Gary: Mas não estou convencido de que seja impossível para uma pessoa ganhar mais controle sobre si mesma.


Ramesh: Para “quem” ganhar mais controle?


Gary: Eu não sei.


Ramesh: Para quem? Esse é ponto fundamental. A questão é: Quem é Gary? A resposta é: Não há Gary!


Gary: Você diz que o ego não existe.


Ramesh: Sim.


Gary: O ego afeta o corpo, o corpo existe de um certo ponto de vista. Se o ego está preocupado e chateado a respeito do que ele vai fazer, o corpo pode ficar doente. Então, se o que existe é afetado por algo que não existe, isso é ilógico.

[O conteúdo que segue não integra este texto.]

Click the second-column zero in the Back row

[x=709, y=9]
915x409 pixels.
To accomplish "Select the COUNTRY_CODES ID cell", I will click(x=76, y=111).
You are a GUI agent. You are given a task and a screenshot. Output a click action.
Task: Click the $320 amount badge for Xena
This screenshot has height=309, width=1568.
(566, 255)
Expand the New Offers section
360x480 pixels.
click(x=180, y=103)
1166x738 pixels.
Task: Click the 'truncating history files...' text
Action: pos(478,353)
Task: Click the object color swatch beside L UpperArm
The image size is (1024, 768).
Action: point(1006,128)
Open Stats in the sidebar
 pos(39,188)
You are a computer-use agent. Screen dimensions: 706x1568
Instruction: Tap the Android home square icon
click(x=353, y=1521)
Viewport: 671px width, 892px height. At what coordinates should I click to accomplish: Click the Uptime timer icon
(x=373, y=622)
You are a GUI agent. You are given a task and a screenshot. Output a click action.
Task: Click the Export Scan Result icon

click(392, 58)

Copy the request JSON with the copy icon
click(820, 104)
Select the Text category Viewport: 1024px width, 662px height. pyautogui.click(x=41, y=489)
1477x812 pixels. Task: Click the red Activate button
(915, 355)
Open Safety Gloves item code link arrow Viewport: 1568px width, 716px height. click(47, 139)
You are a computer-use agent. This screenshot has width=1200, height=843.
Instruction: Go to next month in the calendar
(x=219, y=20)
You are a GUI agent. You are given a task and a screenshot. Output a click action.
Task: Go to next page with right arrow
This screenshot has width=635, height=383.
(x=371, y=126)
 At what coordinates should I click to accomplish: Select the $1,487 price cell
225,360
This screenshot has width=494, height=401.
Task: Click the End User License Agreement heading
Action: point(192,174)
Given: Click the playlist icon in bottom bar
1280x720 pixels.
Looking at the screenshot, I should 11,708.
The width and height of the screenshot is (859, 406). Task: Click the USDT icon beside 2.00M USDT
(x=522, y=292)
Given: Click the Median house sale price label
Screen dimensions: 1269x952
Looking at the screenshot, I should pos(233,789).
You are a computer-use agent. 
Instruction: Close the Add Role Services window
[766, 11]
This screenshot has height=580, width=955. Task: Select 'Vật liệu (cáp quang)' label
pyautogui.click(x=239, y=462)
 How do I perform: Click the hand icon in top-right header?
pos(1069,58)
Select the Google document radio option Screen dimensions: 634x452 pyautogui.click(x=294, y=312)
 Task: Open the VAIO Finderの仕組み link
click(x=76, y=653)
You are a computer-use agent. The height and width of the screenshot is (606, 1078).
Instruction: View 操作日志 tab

Ramesh: E é por isso que enquanto o ego estiver ali, ele pode afetar o copo e se preocupar a respeito do corpo estar doente, por exemplo.


Gary: Desse modo o ego existe.


Ramesh: O ego existe. Agora, você sai no sol, Gary. Há uma sombra. Existe uma sombra ou não existe sombra?


Gary: Os dois. Sim e não.


Ramesh: É isso! Portanto, o ego existe? Sim e não. É isso que você descobre. Se o ego não faz coisa alguma, o ego não existe. “Gary” existe porque o ego existe. Se o “Gary” não faz coisa alguma, o “Gary” não existe. Desse modo, a aniquilação do ego significa que não existe “Gary” para dizer: “Estou feliz agora. Estou infeliz agora.”


Felicidade e tristeza existem por causa do ego. Portanto, a total e final compreensão intuitiva no coração é que – não há ego – nunca houve um ego. A felicidade e a tristeza são meramente algo criado pelo ego. O ego na verdade nunca existe de fato, assim como uma sombra na realidade nunca existe – quando você entra em casa cadê a sombra? Dessa forma, com esse entendimento de que “Gary” nunca faz coisa alguma, você entra em casa!


Gary: Eu sinto esse ego, esse sentido de “mim” - quase como algo físico.


Ramesh: Ele é. Portanto o ego causa danos consideráveis. Por que Gary está infeliz? Porque o Gary pensa que o “Gary” existe. Por que ele pensa que o “Gary” existe? Porque ele pensa que realiza ações. Se o “Gary” não faz nada – quem é o Gary?


Gary: Mesmo que eu não possa fazer nada, me parece que eu existo.


Ramesh: Oh sim. Mas o que é Aquilo que existe sem fazer coisa alguma? A fonte, o “eu sou”, eu sou Aquele eu sou. Aquilo é o que existe quando Gary não é o fazedor. E quando você está no “eu sou” não há felicidade ou tristeza – o que significa paz.



Ramesh: Uma vez que realizarmos que o Ser, o “eu sou”, a Consciência – que é o que realmente somos – é o fazedor e a testemunha, veremos que não só não é necessário renunciar as nossas atividades diárias, mas que é desejável continuar nossa vida normal. Continuamos com a profunda compreensão de que nós (como objetos fenomenais) estamos “sendo vividos” na totalidade do funcionamento da manifestação. A suposta autoria das ações do “eu” não é nada além de uma ilusão. As atividades diárias normais, continuadas sem o senso de autoria das ações, são a melhor preparação possível para que a iluminação repentina aconteça .


Meister Eckhart colocou lindamente: “Tudo o que o ser humano pode fazer é admirar e maravilhar-se perante a magnificência da criação de Deus” - milhares e milhares de variedades de objetos, cada um com uma programação diferente. Em outras palavras o que ele diz é, a criação do Senhor é um mistério e tudo o que o objeto humano pode fazer é render-se ao mistério e não tentar resolvê-lo.